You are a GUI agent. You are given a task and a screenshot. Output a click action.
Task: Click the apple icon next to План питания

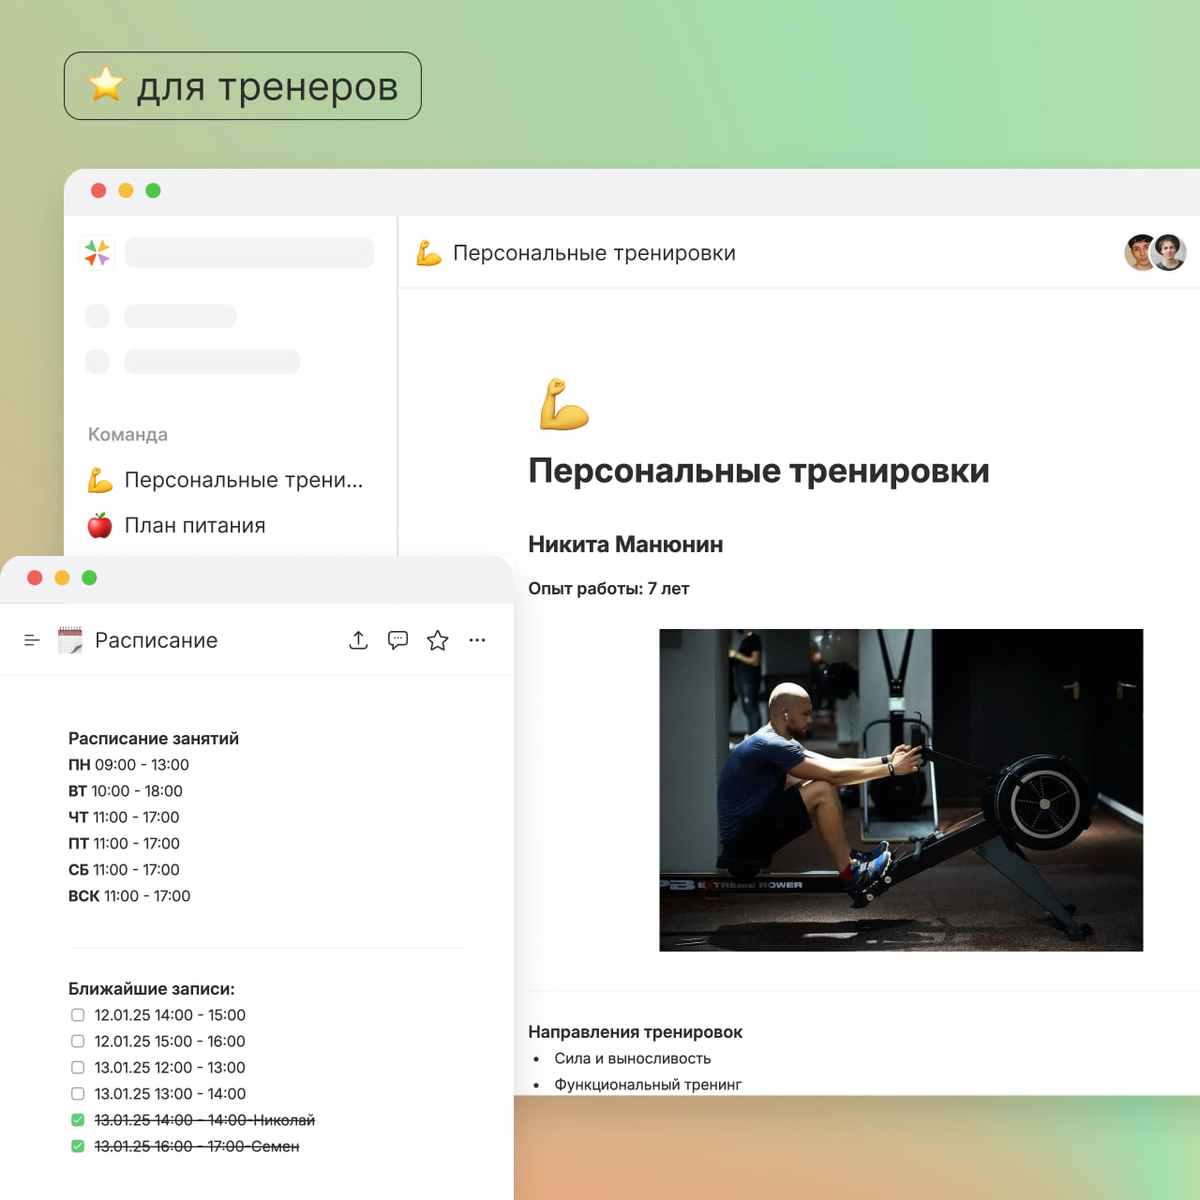101,525
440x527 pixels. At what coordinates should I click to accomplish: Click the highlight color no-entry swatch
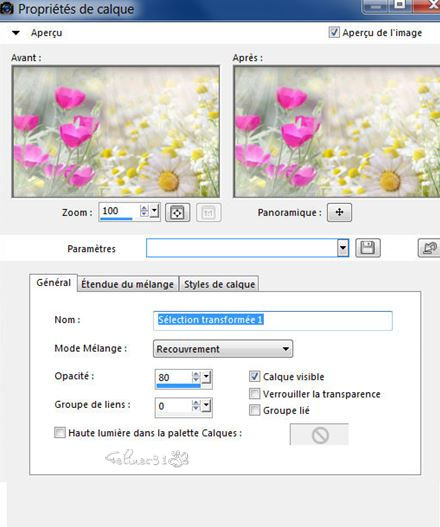coord(319,435)
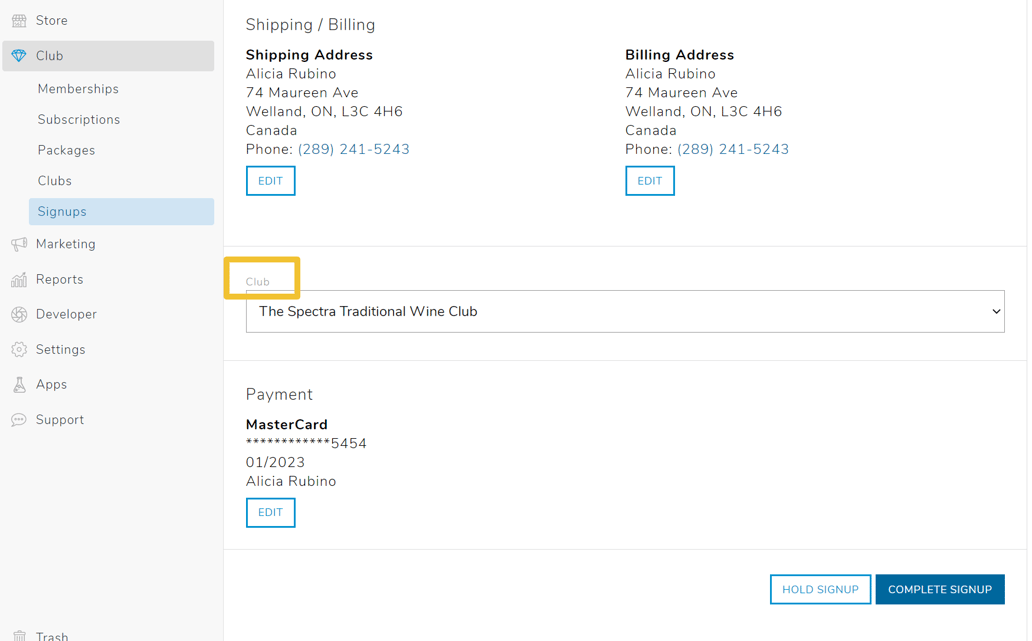Click the Store shop icon in sidebar
This screenshot has height=641, width=1032.
pyautogui.click(x=19, y=21)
--- --- ---
What is required —
The data above must be given again in full and unaltered, minus its images.

Answer space —
You are a GUI agent. You are given a task and a screenshot. Output a click action.
Task: Click the apple icon next to План питания

101,525
440x527 pixels. At what coordinates should I click to accomplish: Click the highlight color no-entry swatch
coord(319,435)
Click the Store shop icon in sidebar
This screenshot has height=641, width=1032.
pyautogui.click(x=19, y=21)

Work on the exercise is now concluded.